Nukeproof designed this bike around a four-bar Horst link system, providing 140mm of travel. Tweaks were made to this new model to increase climbing performance while keeping the suspension active to handle small bumps during descents. Up front this bike soaks up the trails, thanks to a 150mm-travel Fox 36 Factory fork. Larger-wheeled 29er models reduce travel by 10mm front and rear.
DOWN AND DIRTY
The Reactor finds itself mixed between an enduro bike’s geometry and the travel category of a trail bike, making it an ideal option for riders looking to handle steep and rowdy terrain. From long climbs to quick and twisty descents, this Nukeproof comes to the trails composed and ready to rip.
During climbs, we found the NukeProof received pedaling efficiency with the shock set in the firmer settings. When left in the open setting, especially on smoother long climbs, our riders found the rear end sat lower in its travel than other bikes in a similar travel category. That said, the firmer shock settings aided in climbing efficiency whether seated or standing. The Reactor’s steep seat tube angle places riders in a balanced position, and the longer reach provided plenty of room when hopping up out of the saddle.
Smashing down the trails at high speeds brings the Reactor to life. Between its active suspension and relaxed geometry, the Reactor provides comfort and confidence even when the trails get challenging. Steep chutes, rock gardens and jumps are all things this Nukeproof is ready for. Riders who enjoy pushing the limits of their equipment during descents will find the Reactor perfectly suited to meet their needs.
Nukeproof does a nice job of offering multiple build kit options to best suit rider preferences should they be a fan of Fox/Shimano or RockShox/SRAM. Our Factory build kit came with a solid spec at a value-driven price; however, there was one component we decided to change. The 31.8mm handlebar that came on our build didn’t quite give our bike the tough look we were looking for and seemed to offer more rise than our tester wanted. We opted for a carbon 35mm handlebar and stem to replace the OEM cockpit and to give our ride a more aggressive look.

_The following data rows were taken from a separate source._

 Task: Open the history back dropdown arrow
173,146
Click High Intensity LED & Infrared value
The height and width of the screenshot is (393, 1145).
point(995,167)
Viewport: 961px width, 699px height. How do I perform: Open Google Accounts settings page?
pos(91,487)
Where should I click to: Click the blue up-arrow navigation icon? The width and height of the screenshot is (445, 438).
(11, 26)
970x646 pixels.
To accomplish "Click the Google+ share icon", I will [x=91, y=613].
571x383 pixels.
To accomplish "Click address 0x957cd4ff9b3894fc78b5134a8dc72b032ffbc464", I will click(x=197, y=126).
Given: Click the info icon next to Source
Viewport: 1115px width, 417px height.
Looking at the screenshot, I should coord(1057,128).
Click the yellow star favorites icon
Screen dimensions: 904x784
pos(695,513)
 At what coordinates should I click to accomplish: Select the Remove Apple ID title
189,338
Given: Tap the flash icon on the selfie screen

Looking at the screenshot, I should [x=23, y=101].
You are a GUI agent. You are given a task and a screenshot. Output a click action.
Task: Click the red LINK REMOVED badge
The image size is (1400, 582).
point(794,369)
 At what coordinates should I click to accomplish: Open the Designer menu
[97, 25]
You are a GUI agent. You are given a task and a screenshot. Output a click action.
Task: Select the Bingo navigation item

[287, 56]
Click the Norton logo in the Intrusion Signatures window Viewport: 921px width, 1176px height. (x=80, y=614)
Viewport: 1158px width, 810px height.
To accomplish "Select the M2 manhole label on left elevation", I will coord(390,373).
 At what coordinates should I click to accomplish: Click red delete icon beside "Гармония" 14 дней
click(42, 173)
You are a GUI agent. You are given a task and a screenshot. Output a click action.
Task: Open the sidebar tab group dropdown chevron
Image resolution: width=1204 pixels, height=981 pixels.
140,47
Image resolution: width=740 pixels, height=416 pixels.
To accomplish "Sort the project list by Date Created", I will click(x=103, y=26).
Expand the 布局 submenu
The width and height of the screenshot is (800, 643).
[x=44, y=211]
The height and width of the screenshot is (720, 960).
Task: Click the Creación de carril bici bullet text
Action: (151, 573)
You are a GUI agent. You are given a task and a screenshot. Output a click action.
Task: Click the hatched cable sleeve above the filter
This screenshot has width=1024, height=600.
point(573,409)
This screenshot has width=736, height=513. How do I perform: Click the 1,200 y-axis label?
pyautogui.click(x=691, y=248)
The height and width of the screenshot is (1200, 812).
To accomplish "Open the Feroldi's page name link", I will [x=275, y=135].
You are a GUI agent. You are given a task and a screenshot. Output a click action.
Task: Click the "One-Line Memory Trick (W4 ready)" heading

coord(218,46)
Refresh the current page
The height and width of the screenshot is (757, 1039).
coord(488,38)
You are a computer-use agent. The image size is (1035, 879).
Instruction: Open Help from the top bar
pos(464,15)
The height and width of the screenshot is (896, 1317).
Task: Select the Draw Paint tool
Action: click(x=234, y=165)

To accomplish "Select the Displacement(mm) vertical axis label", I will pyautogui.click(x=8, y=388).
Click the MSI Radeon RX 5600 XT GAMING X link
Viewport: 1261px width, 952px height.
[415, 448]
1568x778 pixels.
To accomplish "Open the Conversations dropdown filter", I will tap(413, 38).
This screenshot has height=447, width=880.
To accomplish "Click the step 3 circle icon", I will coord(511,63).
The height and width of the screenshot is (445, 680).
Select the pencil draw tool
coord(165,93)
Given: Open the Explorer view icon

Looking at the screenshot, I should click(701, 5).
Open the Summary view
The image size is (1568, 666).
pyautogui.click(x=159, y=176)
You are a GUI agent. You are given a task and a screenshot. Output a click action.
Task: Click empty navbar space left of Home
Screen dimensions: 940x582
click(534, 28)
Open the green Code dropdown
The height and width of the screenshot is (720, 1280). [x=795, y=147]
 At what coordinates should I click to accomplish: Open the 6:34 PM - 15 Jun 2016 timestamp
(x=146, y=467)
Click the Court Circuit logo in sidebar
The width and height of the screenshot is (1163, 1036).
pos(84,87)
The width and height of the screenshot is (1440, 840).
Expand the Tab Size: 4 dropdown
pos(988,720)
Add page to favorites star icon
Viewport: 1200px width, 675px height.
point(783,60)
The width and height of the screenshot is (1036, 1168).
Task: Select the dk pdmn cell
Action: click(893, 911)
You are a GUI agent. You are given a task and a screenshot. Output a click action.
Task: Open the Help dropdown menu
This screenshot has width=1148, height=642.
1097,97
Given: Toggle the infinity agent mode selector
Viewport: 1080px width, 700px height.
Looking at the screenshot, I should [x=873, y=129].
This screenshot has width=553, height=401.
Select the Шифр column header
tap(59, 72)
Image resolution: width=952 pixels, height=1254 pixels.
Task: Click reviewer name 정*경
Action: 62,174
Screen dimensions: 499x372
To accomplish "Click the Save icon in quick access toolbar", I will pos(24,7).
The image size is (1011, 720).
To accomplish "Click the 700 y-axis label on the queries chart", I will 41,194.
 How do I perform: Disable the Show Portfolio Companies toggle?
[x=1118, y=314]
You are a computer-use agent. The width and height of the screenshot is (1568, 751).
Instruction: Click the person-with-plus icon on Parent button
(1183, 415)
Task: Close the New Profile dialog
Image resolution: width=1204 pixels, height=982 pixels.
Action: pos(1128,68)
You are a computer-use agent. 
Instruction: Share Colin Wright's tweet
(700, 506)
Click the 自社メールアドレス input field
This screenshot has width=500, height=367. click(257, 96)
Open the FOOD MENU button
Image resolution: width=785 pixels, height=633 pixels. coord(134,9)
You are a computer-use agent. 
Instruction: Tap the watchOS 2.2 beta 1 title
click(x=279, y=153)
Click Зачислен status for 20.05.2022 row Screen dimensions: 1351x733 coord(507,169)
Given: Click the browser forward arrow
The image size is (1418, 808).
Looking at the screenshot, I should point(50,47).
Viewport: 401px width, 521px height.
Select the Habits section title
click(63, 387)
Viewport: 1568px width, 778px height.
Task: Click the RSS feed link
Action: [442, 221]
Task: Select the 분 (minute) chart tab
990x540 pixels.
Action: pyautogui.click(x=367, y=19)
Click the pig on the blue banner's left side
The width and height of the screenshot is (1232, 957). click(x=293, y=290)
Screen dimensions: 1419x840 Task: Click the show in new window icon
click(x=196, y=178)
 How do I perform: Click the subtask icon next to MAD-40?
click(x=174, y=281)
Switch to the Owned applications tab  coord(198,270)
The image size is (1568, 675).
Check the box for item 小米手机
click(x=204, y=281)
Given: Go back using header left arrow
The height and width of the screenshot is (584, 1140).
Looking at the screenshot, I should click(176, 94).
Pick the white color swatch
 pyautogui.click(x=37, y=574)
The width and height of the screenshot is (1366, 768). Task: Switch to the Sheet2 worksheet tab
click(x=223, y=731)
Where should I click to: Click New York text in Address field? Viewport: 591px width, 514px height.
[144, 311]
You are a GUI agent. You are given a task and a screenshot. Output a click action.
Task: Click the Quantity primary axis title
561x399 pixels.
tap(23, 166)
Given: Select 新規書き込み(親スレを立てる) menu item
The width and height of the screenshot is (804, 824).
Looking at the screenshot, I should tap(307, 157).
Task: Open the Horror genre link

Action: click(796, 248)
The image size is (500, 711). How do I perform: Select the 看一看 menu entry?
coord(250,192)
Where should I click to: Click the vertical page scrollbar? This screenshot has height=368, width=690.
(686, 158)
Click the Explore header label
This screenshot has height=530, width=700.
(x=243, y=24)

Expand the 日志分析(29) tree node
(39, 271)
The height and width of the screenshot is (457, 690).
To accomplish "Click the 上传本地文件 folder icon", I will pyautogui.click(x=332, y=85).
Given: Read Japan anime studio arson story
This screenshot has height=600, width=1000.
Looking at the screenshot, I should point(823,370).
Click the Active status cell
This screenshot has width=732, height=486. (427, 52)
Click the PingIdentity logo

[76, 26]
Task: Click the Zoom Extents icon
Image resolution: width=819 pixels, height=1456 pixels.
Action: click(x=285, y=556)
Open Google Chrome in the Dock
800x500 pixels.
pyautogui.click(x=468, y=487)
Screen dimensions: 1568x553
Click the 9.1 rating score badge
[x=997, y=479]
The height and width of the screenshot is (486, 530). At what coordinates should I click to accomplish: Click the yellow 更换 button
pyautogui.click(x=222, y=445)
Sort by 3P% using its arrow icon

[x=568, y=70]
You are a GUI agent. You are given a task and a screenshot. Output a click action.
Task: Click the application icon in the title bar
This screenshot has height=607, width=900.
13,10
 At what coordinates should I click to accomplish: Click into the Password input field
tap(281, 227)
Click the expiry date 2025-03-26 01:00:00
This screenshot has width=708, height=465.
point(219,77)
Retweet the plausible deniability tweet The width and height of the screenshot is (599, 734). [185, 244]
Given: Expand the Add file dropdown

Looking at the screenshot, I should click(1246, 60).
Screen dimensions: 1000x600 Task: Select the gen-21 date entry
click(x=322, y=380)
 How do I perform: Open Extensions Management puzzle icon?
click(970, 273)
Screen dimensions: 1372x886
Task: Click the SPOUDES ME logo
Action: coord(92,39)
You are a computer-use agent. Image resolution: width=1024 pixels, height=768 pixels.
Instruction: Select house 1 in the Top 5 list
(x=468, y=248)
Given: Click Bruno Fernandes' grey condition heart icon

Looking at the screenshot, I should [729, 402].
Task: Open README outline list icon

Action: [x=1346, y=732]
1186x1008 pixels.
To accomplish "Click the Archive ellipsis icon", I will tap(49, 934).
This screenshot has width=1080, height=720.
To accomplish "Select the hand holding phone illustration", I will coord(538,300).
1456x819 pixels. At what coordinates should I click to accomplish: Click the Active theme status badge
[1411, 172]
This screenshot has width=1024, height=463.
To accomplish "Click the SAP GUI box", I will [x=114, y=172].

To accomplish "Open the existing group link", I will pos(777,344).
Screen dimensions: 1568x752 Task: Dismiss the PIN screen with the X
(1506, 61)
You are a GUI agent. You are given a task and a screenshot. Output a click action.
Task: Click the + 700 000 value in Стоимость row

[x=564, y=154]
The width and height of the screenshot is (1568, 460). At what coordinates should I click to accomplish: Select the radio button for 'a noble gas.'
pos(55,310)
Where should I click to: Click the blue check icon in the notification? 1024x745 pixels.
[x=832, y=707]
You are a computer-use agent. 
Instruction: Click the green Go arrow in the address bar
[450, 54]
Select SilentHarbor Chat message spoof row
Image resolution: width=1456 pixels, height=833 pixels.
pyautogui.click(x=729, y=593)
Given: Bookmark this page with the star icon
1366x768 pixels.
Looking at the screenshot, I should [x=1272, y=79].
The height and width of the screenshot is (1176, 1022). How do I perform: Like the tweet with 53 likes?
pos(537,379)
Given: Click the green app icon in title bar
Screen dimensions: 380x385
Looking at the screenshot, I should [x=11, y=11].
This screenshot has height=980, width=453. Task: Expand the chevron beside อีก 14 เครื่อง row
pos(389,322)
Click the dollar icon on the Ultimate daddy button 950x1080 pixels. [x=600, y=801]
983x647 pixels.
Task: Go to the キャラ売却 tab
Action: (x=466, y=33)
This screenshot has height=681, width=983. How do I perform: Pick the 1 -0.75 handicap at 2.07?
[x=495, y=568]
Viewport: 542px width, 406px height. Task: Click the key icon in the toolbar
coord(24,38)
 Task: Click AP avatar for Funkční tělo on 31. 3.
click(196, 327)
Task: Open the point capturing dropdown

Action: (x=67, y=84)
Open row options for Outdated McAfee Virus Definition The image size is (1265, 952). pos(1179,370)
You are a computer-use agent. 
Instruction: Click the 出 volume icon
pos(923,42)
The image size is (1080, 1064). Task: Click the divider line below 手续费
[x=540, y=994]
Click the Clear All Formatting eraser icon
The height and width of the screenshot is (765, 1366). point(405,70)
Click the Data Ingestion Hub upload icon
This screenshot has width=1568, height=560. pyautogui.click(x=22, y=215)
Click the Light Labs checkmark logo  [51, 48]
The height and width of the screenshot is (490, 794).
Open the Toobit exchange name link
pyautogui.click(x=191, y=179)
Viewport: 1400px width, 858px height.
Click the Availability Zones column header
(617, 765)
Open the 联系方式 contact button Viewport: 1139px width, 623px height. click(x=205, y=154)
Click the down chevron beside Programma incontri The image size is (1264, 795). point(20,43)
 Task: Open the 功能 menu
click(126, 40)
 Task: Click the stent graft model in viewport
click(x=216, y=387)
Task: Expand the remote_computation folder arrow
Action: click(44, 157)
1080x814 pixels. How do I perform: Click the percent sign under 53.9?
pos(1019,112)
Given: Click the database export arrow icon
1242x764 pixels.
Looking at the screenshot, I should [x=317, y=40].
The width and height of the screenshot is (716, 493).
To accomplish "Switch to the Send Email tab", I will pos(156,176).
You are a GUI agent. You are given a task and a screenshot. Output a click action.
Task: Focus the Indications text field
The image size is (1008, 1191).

The Reactor gets along with riders ready to tackle the rough stuff on a mid-travel machine. Nukeproof made sure this bike would be well-composed when pushing it at a fast pace while also focusing on pedaling efficiency to get riders back up to the top. The rider the Reactor will suit most is one looking for a blend of enduro bike geometry and trail bike suspension. It’s a bike built for the “sender” crowd looking to get as rowdy as possible off every trail feature.